Opportunities to encourage persons to consider ordained ministry are constant. We do not need to “create” moments. Still, as local churches and individuals, we could always be more alert to God and to opportunities and moments of contact with persons who might be exploring a call.
We should always be mindful of ways in which we can encourage persons to respond to a call to ministry. Therefore, the Culture of Call Committee (CCC) of the Missouri Conference invites churches that are developing such a culture to share their ideas for the benefit of the conference with the CCC.

Submit Ideas to Call Culture Committee:
Rev. Mark Statler
3601 Amron Court
Columbia, MO 65202

Things You Can Do to Encourage the Culture of the Call

  1. Be knowledgeable of the process of candidacy and other ministry opportunities.
  2. Spotlight persons who were a part of your church who are now in seminary or are ordained ministers. (List in bulletins, etc.) Use this as an opportunity to show congregations their responsibility in the culture of the call throughout the life of a congregation.
  3. Share names of persons who are in the provisional stage toward ordination in your conference.
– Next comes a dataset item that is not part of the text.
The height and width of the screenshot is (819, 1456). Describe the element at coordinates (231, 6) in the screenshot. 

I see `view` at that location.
Invite members to attend the ordination service of annual conference. (Some persons may never have even considered there is a process beyond seminary.)
  4. Have leaders publicly tell stories of their call to ministry. (You may do this as a part of “Call Service” or otherwise.)
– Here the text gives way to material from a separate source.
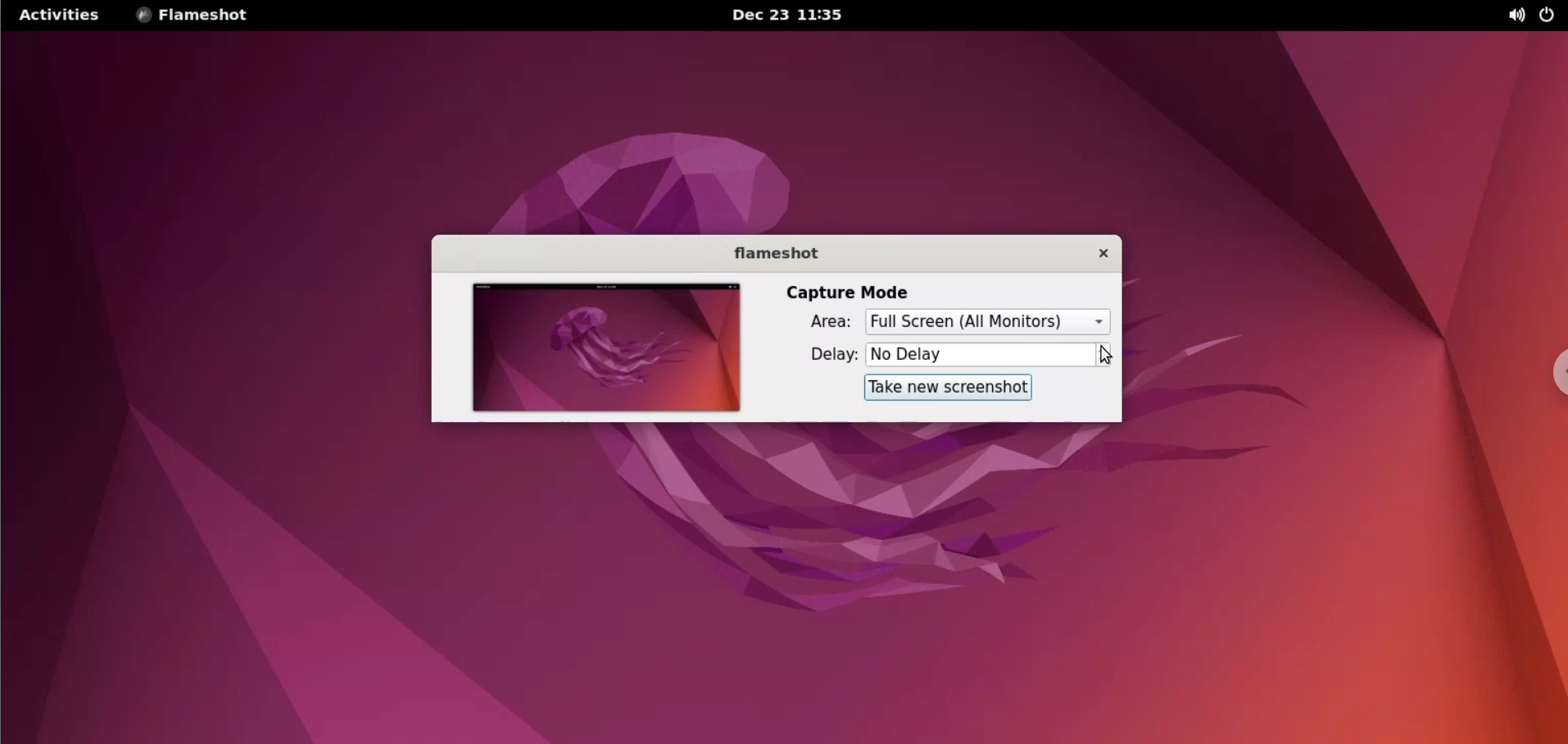 The image size is (1568, 744). What do you see at coordinates (201, 18) in the screenshot?
I see `flameshot` at bounding box center [201, 18].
  5. Use biblical call stories as a part of your Scripture reading occasionally. Would it be helpful to do a Bible Study on call stories?
  6. How might your church support current seminary students in your church or among the conference?
  7. Does your church have scholarships for persons in college or seminary in the candidacy process for ordained ministry? Are you willing to invest in future pastors?
  8. Contribute to the Ministerial Education Fund by paying 100% of that apportionment. Educate the congregation on how this contributes to the connectional Church.
  9. Encourage candidates for ministry (of all ages) to participate in leadership roles. Consider leadership opportunities that empower and display gifts of potential candidates for ministry. When a person exhibits particular gifts for ministry, how do you address them? Do not be afraid to address possibilities. You need not worry that you are pressuring them. (Perhaps you will be the first to plant a seed. Or you may be one of the needed encouragers along the way.) It is up to the individuals and God to work out the details, but mentors and affirmation are needed along the way too.
  10. Promote the Missouri Conference Exploration (“MO Explo”) and national Exploration events.
  11. Arrange visits for your young people to the Missouri Conference Office, campus ministry setting, or other United Methodist agencies or community centers.
  12. Encourage those who work with children and youth in your church to purposely engage young persons to consider call stories. At summer camps, mission trips, retreats, confirmation, etc., how might you give opportunities for persons to respond to a life of Christian service? Example: There is a pastor who makes point once a year to sit with the confirmation class and ask about characteristics of a good pastor. As they list those, the pastor asks, “Is it possible that any of you have felt a call from God to become a pastor?”